> Sunulan Metin
Logo

2. Hukuk Dairesi2023/3562 E. 2024/921 K.

Yapay Zeka Özeti

Uyuşmazlık: Taraflar arasındaki boşanma davasında, boşanmaya sebep olan olaylarda kusur dağılımı, velayet, nafaka ve tazminat miktarlarının belirlenmesi uyuşmazlığı.

Gerekçe ve Sonuç: Bölge Adliye Mahkemesi'nin kusur belirlemesi, tazminat miktarları ve nafakaya ilişkin kararlarının usul ve yasaya uygun olduğu, tarafların delilleri ve iddiaları değerlendirilerek temyiz itirazlarının reddine ve Bölge Adliye Mahkemesi kararının onanmasına karar verilmiştir.

Karar Metni

"İçtihat Metni"

MAHKEMESİ : İstanbul Bölge Adliye Mahkemesi 38. Hukuk Dairesi

SAYISI : 2021/407 E., 2023/154 K.

DAVA TARİHİ : 21.11.2018 - 31.12.2018

KARAR : Başvurunun kısmen kabulü, yeniden esas hakkında hüküm kurma

İLK DERECE MAHKEMESİ : İstanbul 7. Aile Mahkemesi

SAYISI : 2018/846 E., 2020/542 K.

> Çözülecek Görevler
(A) Sunulan metinde "2. Hukuk Dairesi2023/3562" ifadesinden başlayıp "onanmasına karar verilmiştir." ifadesine kadar, bu ifade de dahil olmak üzere, bölümü kelimesi kelimesine aktarın.
(B) Sunulan metinde "Gerekçe ve Sonuç:" ile başlayan paragrafı, temel bilgilerini koruyarak daha kısa biçimde yeniden yazın.
Bu kayıtlar başka bir kaynaktan alınmıştır.

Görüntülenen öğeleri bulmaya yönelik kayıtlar
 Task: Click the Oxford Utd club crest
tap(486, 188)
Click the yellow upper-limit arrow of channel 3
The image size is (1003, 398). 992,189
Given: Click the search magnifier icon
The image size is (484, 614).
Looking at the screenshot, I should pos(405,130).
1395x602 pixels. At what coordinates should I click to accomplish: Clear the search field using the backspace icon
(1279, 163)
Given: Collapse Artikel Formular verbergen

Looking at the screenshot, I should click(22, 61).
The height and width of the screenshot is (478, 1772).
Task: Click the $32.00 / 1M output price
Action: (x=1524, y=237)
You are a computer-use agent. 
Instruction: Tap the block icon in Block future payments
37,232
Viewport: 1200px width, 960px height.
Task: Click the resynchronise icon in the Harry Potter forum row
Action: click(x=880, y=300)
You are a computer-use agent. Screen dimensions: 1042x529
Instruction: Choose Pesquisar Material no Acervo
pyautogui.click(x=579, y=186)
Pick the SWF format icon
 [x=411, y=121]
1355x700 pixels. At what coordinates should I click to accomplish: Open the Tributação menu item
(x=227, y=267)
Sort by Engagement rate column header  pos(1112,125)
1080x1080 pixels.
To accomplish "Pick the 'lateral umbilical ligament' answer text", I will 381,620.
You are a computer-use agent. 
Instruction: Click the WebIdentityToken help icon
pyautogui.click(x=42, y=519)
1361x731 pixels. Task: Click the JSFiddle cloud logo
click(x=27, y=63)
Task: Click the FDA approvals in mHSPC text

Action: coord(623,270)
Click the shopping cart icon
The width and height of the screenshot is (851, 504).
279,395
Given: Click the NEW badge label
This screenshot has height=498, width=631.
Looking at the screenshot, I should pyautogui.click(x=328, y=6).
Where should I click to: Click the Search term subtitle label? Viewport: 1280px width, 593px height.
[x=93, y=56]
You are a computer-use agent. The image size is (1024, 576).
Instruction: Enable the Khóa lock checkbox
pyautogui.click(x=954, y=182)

> Görevlere Göre Yanıtlar
(A)
2. Hukuk Dairesi2023/3562 E. 2024/921 K.

Yapay Zeka Özeti

Uyuşmazlık: Taraflar arasındaki boşanma davasında, boşanmaya sebep olan olaylarda kusur dağılımı, velayet, nafaka ve tazminat miktarlarının belirlenmesi uyuşmazlığı.

Gerekçe ve Sonuç: Bölge Adliye Mahkemesi'nin kusur belirlemesi, tazminat miktarları ve nafakaya ilişkin kararlarının usul ve yasaya uygun olduğu, tarafların delilleri ve iddiaları değerlendirilerek temyiz itirazlarının reddine ve Bölge Adliye Mahkemesi kararının onanmasına karar verilmiştir.

(B) Bölge Adliye Mahkemesi'nin kusur, tazminat ve nafaka kararları, tarafların delil ve iddiaları değerlendirilerek usul ve yasaya uygun bulunmuştur. Temyiz itirazları reddedilmiş ve karar onanmıştır.